Les écorecharges sont également moins onéreuses que les produits rechargeables, mais le magazine souligne qu’il s’agit là d’un choix marketing car les recharges ne coûtent pas moins cher à fabriquer. En réalité, les marques sont contraintes par la loi « Anti-gaspillage pour une économie circulaire » (Agec) fixant un objectif de 10 % d’emballages réemployés en 2027, objectif dont l’atteinte passe par la vente de recharges. Or les études montrent que l’une des principales motivations des consommateurs pour acheter ces contenants est le gain de pouvoir d’achat – l’économie financière attendue étant estimée entre 10 et 20 %.

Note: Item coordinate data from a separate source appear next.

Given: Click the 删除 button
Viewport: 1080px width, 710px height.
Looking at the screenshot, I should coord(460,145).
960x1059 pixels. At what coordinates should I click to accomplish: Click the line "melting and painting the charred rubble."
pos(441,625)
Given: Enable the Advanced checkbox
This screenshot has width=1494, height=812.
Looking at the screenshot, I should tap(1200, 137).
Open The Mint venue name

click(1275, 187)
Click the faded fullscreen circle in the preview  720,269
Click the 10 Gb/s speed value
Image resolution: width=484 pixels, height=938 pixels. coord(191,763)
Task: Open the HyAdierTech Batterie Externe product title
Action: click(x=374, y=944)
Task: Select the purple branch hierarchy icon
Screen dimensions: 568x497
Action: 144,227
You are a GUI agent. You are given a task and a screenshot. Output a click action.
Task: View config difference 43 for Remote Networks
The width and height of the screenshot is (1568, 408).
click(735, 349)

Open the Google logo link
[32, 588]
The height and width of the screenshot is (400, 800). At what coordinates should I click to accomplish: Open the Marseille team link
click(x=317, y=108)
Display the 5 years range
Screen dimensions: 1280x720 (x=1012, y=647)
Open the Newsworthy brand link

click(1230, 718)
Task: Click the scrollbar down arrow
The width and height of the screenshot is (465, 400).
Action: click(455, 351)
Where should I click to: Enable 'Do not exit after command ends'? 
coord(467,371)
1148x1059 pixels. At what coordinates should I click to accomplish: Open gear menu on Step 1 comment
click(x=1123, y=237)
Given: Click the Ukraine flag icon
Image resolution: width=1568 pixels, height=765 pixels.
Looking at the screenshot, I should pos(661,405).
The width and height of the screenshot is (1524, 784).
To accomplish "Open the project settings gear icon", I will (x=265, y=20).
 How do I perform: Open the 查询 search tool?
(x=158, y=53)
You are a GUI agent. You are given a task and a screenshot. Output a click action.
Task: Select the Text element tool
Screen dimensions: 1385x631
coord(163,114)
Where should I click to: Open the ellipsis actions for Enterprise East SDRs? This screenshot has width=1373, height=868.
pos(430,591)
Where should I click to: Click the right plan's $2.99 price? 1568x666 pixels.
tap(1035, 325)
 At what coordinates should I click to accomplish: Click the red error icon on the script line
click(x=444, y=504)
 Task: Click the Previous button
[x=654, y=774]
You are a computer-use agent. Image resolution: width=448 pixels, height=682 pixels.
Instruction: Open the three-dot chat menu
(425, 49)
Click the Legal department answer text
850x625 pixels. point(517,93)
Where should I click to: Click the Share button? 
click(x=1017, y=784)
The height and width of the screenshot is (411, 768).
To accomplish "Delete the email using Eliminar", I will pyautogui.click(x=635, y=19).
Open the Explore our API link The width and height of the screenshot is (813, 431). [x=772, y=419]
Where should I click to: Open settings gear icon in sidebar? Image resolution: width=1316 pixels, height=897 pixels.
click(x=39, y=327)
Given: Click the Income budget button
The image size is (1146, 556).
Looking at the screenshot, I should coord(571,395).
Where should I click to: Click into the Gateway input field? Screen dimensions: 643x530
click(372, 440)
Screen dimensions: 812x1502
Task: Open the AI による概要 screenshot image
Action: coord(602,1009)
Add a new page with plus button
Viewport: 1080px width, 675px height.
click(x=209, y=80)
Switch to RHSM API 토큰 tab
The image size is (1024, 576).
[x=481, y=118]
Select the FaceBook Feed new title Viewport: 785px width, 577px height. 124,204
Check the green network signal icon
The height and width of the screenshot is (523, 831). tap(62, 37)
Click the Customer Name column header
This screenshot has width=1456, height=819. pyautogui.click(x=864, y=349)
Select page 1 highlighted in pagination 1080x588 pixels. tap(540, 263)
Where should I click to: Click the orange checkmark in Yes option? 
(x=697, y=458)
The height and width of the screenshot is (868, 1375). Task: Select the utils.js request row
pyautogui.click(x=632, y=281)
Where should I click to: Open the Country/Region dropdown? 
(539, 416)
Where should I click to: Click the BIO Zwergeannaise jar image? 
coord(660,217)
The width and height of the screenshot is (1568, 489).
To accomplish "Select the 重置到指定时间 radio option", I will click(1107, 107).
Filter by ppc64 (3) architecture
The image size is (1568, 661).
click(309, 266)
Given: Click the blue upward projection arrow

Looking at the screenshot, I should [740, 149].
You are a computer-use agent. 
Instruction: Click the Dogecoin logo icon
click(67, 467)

Un bénéfice écologique insuffisant des écorecharges

Le gain en termes d’impact environnemental est aussi une autre motivation pour recourir à ces recharges mais difficile de l’évaluer réellement. Les calculs effectués sont opaques, réalisés par le fabricant lui-même, et la plupart des poches souples sont composées de plusieurs matériaux (bouchon, poche multicouche…), qui rendent le recyclage complexe, voire impossible.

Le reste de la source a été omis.